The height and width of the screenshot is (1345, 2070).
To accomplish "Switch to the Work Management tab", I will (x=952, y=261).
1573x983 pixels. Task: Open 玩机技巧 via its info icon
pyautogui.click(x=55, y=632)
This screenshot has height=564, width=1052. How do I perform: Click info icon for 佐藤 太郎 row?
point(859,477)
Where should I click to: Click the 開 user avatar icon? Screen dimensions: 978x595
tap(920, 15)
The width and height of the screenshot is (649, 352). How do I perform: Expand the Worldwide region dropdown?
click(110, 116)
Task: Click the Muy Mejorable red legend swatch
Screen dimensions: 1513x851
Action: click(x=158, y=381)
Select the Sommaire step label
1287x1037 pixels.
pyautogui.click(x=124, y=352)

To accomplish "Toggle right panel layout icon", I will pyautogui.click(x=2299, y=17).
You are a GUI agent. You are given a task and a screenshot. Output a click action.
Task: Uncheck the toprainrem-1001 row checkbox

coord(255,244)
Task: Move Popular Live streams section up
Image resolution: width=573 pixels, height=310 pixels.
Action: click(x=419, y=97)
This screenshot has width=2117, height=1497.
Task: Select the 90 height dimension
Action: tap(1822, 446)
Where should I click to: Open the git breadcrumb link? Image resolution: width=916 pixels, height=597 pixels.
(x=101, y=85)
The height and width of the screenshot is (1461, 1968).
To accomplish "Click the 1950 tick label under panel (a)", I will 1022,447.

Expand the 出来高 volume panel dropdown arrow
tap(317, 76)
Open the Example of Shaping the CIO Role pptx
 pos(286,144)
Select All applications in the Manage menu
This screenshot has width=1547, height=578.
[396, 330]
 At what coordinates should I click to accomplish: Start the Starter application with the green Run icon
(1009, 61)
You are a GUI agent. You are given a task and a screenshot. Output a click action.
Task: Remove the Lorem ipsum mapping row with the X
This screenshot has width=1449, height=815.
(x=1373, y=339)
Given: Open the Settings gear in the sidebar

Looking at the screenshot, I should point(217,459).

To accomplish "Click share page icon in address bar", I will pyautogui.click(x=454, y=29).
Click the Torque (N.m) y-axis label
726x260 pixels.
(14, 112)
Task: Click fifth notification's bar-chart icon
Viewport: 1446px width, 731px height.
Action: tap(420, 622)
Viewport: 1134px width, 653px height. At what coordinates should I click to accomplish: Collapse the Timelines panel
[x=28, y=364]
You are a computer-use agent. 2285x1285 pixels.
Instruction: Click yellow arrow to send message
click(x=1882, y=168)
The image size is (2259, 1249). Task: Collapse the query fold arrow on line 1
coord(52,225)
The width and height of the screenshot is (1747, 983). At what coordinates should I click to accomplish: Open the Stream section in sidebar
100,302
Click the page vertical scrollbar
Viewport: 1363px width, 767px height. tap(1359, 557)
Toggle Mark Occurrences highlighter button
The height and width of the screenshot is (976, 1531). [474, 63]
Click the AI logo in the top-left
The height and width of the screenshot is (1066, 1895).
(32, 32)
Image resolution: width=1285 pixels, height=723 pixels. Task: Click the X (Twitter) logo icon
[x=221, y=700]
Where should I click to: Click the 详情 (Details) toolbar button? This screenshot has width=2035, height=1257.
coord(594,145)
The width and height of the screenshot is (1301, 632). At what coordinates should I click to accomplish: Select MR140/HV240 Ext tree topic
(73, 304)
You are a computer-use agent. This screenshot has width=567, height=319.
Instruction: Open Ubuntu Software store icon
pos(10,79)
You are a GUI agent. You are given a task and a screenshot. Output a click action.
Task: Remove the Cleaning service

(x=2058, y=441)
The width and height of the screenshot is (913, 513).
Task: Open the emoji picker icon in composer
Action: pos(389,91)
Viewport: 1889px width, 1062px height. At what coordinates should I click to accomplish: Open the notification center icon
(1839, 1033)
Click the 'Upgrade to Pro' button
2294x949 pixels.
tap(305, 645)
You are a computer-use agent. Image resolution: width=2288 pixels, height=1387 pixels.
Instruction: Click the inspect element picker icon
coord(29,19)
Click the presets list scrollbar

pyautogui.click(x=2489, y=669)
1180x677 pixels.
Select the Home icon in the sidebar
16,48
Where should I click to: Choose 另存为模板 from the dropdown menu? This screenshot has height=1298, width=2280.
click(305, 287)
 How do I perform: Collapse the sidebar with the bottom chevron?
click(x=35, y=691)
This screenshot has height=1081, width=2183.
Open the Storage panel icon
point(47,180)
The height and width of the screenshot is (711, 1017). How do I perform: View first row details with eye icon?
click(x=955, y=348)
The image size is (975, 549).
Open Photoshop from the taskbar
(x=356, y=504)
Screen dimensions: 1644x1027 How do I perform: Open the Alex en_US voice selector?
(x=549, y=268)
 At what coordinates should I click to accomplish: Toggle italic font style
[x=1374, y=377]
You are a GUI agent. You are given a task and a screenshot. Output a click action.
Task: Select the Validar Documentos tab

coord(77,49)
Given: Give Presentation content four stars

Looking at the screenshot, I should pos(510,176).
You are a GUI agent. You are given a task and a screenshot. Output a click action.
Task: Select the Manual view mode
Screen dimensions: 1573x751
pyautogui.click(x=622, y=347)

------------------------------------------------

*PROBLEM REQUIREMENTS*. A complete, exact transcription of the data above is the required answer.

*TASK SOLUTION*.
The height and width of the screenshot is (1345, 2070).
To accomplish "Switch to the Work Management tab", I will (x=952, y=261).
1573x983 pixels. Task: Open 玩机技巧 via its info icon
pyautogui.click(x=55, y=632)
This screenshot has height=564, width=1052. How do I perform: Click info icon for 佐藤 太郎 row?
point(859,477)
Where should I click to: Click the 開 user avatar icon? Screen dimensions: 978x595
tap(920, 15)
The width and height of the screenshot is (649, 352). How do I perform: Expand the Worldwide region dropdown?
click(110, 116)
Task: Click the Muy Mejorable red legend swatch
Screen dimensions: 1513x851
Action: click(x=158, y=381)
Select the Sommaire step label
1287x1037 pixels.
pyautogui.click(x=124, y=352)

To accomplish "Toggle right panel layout icon", I will pyautogui.click(x=2299, y=17).
You are a GUI agent. You are given a task and a screenshot. Output a click action.
Task: Uncheck the toprainrem-1001 row checkbox

coord(255,244)
Task: Move Popular Live streams section up
Image resolution: width=573 pixels, height=310 pixels.
Action: click(x=419, y=97)
This screenshot has width=2117, height=1497.
Task: Select the 90 height dimension
Action: tap(1822, 446)
Where should I click to: Open the git breadcrumb link? Image resolution: width=916 pixels, height=597 pixels.
(x=101, y=85)
The height and width of the screenshot is (1461, 1968).
To accomplish "Click the 1950 tick label under panel (a)", I will 1022,447.

Expand the 出来高 volume panel dropdown arrow
tap(317, 76)
Open the Example of Shaping the CIO Role pptx
 pos(286,144)
Select All applications in the Manage menu
This screenshot has width=1547, height=578.
[396, 330]
 At what coordinates should I click to accomplish: Start the Starter application with the green Run icon
(1009, 61)
You are a GUI agent. You are given a task and a screenshot. Output a click action.
Task: Remove the Lorem ipsum mapping row with the X
This screenshot has width=1449, height=815.
(x=1373, y=339)
Given: Open the Settings gear in the sidebar

Looking at the screenshot, I should point(217,459).

To accomplish "Click share page icon in address bar", I will pyautogui.click(x=454, y=29).
Click the Torque (N.m) y-axis label
726x260 pixels.
(14, 112)
Task: Click fifth notification's bar-chart icon
Viewport: 1446px width, 731px height.
Action: tap(420, 622)
Viewport: 1134px width, 653px height. At what coordinates should I click to accomplish: Collapse the Timelines panel
[x=28, y=364]
You are a computer-use agent. 2285x1285 pixels.
Instruction: Click yellow arrow to send message
click(x=1882, y=168)
The image size is (2259, 1249). Task: Collapse the query fold arrow on line 1
coord(52,225)
The width and height of the screenshot is (1747, 983). At what coordinates should I click to accomplish: Open the Stream section in sidebar
100,302
Click the page vertical scrollbar
Viewport: 1363px width, 767px height. tap(1359, 557)
Toggle Mark Occurrences highlighter button
The height and width of the screenshot is (976, 1531). [474, 63]
Click the AI logo in the top-left
The height and width of the screenshot is (1066, 1895).
(32, 32)
Image resolution: width=1285 pixels, height=723 pixels. Task: Click the X (Twitter) logo icon
[x=221, y=700]
Where should I click to: Click the 详情 (Details) toolbar button? This screenshot has width=2035, height=1257.
coord(594,145)
The width and height of the screenshot is (1301, 632). At what coordinates should I click to accomplish: Select MR140/HV240 Ext tree topic
(73, 304)
You are a computer-use agent. This screenshot has width=567, height=319.
Instruction: Open Ubuntu Software store icon
pos(10,79)
You are a GUI agent. You are given a task and a screenshot. Output a click action.
Task: Remove the Cleaning service

(x=2058, y=441)
The width and height of the screenshot is (913, 513).
Task: Open the emoji picker icon in composer
Action: pos(389,91)
Viewport: 1889px width, 1062px height. At what coordinates should I click to accomplish: Open the notification center icon
(1839, 1033)
Click the 'Upgrade to Pro' button
2294x949 pixels.
tap(305, 645)
You are a computer-use agent. Image resolution: width=2288 pixels, height=1387 pixels.
Instruction: Click the inspect element picker icon
coord(29,19)
Click the presets list scrollbar

pyautogui.click(x=2489, y=669)
1180x677 pixels.
Select the Home icon in the sidebar
16,48
Where should I click to: Choose 另存为模板 from the dropdown menu? This screenshot has height=1298, width=2280.
click(305, 287)
 How do I perform: Collapse the sidebar with the bottom chevron?
click(x=35, y=691)
This screenshot has height=1081, width=2183.
Open the Storage panel icon
point(47,180)
The height and width of the screenshot is (711, 1017). How do I perform: View first row details with eye icon?
click(x=955, y=348)
The image size is (975, 549).
Open Photoshop from the taskbar
(x=356, y=504)
Screen dimensions: 1644x1027 How do I perform: Open the Alex en_US voice selector?
(x=549, y=268)
 At what coordinates should I click to accomplish: Toggle italic font style
[x=1374, y=377]
You are a GUI agent. You are given a task and a screenshot. Output a click action.
Task: Select the Validar Documentos tab

coord(77,49)
Given: Give Presentation content four stars

Looking at the screenshot, I should pos(510,176).
You are a GUI agent. You are given a task and a screenshot. Output a click action.
Task: Select the Manual view mode
Screen dimensions: 1573x751
pyautogui.click(x=622, y=347)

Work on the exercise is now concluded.